*Exercise objective:* Report each line from the data below that holds the word "Solutions".

Collected data:
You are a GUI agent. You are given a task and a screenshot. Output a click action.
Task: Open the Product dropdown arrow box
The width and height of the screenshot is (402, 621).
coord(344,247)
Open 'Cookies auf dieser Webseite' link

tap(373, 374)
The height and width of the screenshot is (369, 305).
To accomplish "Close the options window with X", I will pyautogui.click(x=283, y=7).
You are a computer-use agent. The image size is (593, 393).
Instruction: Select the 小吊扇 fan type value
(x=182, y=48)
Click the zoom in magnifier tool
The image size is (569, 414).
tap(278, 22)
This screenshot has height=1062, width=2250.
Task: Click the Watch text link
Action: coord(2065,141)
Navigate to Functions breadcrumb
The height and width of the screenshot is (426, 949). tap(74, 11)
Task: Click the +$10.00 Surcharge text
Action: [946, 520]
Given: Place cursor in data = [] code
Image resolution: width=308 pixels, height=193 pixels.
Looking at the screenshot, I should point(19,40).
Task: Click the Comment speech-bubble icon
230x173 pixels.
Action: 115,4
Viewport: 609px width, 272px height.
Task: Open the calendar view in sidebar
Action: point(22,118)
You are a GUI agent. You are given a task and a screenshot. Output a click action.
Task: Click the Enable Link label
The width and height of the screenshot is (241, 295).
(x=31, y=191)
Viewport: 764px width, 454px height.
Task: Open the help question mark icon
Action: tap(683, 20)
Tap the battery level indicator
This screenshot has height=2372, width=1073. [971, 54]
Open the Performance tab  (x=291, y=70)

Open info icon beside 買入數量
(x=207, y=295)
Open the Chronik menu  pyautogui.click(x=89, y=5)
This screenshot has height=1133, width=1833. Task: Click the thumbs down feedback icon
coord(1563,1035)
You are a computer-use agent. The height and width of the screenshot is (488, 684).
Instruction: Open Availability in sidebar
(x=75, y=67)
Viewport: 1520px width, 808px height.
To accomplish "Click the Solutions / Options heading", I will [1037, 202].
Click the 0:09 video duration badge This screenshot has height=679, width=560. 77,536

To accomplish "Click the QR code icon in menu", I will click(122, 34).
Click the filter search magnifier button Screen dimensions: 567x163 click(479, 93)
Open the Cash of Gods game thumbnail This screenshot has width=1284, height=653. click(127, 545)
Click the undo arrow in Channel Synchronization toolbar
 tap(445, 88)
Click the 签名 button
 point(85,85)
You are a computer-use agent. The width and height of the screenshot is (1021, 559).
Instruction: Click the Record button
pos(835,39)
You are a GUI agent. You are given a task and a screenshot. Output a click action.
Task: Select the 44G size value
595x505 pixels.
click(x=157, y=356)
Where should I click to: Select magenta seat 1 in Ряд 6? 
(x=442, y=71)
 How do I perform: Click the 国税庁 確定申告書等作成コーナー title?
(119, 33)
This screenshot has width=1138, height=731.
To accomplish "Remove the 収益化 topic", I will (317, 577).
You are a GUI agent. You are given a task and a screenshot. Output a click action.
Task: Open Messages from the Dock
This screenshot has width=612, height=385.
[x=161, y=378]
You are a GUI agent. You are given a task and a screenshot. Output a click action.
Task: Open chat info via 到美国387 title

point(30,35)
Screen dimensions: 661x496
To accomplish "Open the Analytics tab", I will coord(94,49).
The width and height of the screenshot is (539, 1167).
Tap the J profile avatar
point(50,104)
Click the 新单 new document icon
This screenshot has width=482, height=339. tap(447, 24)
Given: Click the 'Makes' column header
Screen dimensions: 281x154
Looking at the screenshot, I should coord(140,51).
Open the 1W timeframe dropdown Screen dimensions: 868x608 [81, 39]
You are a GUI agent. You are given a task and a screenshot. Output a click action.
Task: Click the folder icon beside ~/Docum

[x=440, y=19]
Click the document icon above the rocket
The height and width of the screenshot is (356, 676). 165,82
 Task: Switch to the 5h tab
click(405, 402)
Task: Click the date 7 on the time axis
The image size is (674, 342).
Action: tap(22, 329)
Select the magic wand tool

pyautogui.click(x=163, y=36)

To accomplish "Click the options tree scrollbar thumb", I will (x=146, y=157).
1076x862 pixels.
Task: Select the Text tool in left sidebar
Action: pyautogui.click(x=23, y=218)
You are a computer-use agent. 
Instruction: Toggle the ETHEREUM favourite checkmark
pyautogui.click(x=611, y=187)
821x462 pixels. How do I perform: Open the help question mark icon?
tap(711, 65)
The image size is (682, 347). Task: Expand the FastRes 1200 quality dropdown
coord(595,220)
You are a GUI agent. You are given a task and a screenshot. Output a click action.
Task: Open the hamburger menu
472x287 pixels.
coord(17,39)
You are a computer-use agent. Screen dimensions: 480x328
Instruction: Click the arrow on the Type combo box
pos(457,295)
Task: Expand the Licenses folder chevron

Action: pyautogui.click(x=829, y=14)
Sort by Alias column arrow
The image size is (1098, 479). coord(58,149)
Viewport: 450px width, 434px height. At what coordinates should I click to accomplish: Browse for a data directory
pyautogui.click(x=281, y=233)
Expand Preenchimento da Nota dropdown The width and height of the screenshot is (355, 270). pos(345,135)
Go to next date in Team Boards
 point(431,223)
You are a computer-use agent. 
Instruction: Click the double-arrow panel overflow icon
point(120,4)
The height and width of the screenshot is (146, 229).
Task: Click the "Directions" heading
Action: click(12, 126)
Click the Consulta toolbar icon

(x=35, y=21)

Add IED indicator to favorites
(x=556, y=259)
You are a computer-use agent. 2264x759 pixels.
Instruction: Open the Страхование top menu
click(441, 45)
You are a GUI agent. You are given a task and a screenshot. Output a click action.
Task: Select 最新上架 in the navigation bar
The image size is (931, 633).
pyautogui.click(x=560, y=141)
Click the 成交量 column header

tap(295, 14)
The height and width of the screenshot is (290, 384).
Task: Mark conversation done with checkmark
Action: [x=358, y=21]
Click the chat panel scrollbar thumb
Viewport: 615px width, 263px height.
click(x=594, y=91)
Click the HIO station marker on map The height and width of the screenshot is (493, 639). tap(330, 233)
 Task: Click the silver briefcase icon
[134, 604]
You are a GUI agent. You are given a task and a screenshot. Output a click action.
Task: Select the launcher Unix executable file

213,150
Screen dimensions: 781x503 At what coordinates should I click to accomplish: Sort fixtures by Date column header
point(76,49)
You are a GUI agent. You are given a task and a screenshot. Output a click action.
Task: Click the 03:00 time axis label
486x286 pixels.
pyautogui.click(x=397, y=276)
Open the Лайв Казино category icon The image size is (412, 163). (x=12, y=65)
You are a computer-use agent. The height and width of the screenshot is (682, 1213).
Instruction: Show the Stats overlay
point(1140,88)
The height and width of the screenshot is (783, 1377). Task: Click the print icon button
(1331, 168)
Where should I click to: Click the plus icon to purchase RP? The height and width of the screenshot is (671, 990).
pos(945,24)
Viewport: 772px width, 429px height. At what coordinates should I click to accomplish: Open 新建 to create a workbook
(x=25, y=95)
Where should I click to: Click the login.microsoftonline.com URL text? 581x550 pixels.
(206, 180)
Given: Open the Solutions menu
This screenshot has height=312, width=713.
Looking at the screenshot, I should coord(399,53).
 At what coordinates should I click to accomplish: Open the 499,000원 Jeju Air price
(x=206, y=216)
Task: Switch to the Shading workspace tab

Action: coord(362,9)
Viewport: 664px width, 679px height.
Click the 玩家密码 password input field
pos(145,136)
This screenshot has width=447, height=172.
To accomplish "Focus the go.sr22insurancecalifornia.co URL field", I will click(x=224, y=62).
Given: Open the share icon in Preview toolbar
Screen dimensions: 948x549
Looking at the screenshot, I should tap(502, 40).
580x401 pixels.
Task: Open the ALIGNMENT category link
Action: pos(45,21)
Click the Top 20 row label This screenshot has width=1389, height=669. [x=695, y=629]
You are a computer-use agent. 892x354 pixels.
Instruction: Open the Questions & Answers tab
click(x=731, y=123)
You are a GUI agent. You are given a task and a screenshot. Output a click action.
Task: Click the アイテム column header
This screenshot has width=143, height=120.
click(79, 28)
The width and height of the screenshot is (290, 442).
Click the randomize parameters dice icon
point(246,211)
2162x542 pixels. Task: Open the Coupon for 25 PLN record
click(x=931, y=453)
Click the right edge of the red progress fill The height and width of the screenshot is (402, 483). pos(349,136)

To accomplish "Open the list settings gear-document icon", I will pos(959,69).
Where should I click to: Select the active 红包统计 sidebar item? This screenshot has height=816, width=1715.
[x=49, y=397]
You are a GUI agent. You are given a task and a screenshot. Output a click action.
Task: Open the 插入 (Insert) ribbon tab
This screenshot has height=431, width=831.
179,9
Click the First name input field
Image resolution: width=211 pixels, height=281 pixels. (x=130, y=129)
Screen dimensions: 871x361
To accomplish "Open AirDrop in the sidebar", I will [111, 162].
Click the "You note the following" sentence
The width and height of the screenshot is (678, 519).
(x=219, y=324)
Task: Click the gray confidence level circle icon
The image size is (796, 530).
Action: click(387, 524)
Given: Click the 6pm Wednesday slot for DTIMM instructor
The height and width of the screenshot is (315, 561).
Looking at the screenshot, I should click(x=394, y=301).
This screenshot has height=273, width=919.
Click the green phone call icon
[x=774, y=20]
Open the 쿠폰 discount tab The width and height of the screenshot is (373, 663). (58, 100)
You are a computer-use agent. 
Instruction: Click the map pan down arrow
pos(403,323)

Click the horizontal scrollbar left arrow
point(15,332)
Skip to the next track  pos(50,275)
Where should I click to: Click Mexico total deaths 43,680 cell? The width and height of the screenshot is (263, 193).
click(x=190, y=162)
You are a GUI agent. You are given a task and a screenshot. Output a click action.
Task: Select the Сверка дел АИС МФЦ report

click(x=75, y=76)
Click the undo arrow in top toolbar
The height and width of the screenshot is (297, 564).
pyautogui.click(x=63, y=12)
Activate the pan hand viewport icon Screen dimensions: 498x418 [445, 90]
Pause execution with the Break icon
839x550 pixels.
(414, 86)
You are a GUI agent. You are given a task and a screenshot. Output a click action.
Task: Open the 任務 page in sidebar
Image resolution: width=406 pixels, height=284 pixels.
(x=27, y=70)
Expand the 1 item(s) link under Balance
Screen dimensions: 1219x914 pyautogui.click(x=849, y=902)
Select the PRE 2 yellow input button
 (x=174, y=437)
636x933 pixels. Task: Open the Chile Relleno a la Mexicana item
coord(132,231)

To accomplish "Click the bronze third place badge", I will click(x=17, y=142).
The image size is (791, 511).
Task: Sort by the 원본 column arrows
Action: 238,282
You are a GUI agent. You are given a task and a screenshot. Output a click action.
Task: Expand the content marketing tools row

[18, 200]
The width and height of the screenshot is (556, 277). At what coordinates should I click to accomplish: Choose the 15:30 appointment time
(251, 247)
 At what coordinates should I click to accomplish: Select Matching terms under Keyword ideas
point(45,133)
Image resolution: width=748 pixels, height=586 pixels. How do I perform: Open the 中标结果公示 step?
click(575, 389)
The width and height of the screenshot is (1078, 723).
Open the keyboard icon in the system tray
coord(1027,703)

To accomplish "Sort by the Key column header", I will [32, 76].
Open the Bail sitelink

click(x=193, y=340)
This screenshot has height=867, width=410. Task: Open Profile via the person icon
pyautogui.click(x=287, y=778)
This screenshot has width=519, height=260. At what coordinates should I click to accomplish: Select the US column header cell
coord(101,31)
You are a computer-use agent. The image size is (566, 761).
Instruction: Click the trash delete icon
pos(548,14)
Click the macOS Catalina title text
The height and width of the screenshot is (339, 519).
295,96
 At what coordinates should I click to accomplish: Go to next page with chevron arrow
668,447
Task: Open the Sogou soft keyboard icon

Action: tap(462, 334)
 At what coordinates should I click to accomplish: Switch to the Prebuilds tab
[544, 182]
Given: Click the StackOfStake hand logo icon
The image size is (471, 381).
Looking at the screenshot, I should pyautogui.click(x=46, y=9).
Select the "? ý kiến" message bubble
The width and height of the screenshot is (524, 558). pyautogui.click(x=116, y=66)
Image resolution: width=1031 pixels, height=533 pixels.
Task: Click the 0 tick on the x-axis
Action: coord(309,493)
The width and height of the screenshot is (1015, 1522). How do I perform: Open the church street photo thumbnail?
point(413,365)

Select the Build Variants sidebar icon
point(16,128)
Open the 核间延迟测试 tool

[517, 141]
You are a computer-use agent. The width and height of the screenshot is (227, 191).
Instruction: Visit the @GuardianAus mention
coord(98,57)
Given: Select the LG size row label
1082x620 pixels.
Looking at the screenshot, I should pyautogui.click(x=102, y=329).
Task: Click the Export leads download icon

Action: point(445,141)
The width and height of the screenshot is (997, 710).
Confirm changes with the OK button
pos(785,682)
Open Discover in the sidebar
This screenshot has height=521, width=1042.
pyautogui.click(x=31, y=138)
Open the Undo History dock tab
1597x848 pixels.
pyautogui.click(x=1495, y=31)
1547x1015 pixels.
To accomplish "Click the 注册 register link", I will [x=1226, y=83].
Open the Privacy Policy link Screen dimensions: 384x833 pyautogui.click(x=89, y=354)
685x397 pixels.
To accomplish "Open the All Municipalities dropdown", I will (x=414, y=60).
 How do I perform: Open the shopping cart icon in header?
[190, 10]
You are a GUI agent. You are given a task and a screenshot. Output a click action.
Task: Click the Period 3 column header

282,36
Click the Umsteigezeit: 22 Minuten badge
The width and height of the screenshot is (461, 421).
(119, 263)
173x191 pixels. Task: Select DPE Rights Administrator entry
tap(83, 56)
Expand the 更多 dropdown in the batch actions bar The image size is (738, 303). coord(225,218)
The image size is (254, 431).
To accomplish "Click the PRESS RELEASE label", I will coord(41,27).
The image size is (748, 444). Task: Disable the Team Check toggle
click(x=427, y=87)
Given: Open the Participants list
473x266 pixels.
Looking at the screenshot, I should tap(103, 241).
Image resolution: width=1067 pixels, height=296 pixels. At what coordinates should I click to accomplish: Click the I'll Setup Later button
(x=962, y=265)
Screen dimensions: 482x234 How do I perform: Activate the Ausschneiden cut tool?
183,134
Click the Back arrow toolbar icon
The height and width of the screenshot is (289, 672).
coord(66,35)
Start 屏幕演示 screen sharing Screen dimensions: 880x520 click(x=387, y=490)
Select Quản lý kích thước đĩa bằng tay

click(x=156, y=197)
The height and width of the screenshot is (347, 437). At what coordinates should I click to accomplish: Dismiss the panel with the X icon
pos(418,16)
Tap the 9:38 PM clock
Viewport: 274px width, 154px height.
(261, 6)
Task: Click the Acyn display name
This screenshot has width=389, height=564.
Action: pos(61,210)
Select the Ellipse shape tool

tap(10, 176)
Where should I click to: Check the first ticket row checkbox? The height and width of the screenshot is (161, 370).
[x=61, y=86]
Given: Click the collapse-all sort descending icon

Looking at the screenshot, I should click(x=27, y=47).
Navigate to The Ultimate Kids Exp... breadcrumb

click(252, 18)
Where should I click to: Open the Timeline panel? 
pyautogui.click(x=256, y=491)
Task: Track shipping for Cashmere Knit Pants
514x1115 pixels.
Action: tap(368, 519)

*Solution for this task:*
To accomplish "Click the Solutions / Options heading", I will [1037, 202].
Given: Open the Solutions menu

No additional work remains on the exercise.